Returns to Scale

Returns to scale indicate by how much the production is multiplied when the firm multiplies Capital and Labor by the same factor.

Example

A production function can have decreasing returns to scale, constant returns to scale, or increasing returns to scale.

Let the production function be `q \left( K, L \right) = K^{0.2} L^{0.3}`. Multiplying the capital (K) and labor (L) by the same factor `\lambda > 1` gives $$ \begin{align*} q \left( \lambda K, \lambda L \right) &= \left( \lambda K \right)^{0.2} \left( \lambda L \right)^{0.3} \\ &= \lambda^{0.2} K^{0.2} \lambda^{0.3} L^{0.3} \\ &= \lambda^{0.5} K^{0.2} L^{0.3} \\ &= \lambda^{0.5} q \left( K, L \right) < \lambda q \left( K, L \right) \end{align*} $$

Multiplying by 4 the number of ovens (K) and grandmas (L) in the cookie factory will multiply the number of cookies by `4^{0.5} = 2`.

Let the production function be `q \left( K, L \right) = K^{0.3} L^{0.7}`. Multiplying the capital (K) and labor (L) by the same factor `\lambda > 1` gives $$ \begin{align*} q \left( \lambda K, \lambda L \right) &= \left( \lambda K \right)^{0.3} \left( \lambda L\right)^{0.7} \\ &= \lambda^{0.3} K^{0.3} \lambda^{0.7} L^{0.7} \\ &= \lambda^{1} K^{0.3} L^{0.7} \\ &= \lambda q \left( K, L \right) \end{align*} $$

Multiplying by 2 the number of ovens (K) and grandmas (L) in the cookie factory will multiply the number of cookies by `2`.

Let the production function be `q \left( K, L \right) = K^{3} L`. Multiplying the capital (K) and labor (L) by the same factor `\lambda > 1` gives $$ \begin{align*} q \left( \lambda K, \lambda L \right) &= \left( \lambda K \right)^{3} \left( \lambda L \right)\\ &= \lambda^{3} K^{3} \lambda L \\ &= \lambda^{3} K^{3} L \\ &= \lambda^{3} q \left( K, L \right)> \lambda q \left( K, L \right) \end{align*} $$

Multiplying by 2 the number of ovens (K) and grandmas (L) in the cookie factory will multiply the number of cookies by `2^3=8`.

Question

The cookie factory has the following production function: `q \left( K, L \right) = K^{0.23} L^{0.77}`.

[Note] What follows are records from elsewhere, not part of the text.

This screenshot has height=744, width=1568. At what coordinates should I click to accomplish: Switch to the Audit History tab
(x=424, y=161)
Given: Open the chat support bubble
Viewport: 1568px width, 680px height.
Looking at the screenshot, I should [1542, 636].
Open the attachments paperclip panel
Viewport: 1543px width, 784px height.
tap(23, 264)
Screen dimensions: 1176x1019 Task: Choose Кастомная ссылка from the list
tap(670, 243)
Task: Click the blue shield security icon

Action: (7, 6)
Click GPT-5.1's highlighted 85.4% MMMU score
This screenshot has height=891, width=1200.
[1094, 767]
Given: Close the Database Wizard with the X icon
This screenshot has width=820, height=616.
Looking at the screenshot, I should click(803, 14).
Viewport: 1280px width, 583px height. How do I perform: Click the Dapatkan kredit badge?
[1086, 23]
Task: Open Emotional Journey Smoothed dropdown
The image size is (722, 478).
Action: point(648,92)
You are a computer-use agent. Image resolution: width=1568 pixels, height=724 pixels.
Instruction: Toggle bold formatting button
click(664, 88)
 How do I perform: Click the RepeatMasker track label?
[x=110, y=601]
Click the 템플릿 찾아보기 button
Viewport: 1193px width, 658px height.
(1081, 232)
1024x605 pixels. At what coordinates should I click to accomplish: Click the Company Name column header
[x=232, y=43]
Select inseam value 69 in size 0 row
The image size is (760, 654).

Determine whether the factory has decreasing, constant or increasing returns to scale.

Let `\lambda > 1`. $$ \begin{align*} q \left( \lambda K, \lambda L \right) &= \left( \lambda K \right)^{0.23} \left( \lambda L \right)^{0.77} \\ &= \lambda^{0.23} K^{0.23} \lambda^{0.77} L^{0.77} \\ &= \lambda^{0.23 + 0.77} K^{0.23} L^{0.77} \\ &= \lambda^{1.0} K^{0.23} L^{0.77} \\ &= \lambda^{1.0} q \left( K, L \right) \\ & = \lambda q \left( K, L \right) \end{align*} $$

The production function has constant returns to scale.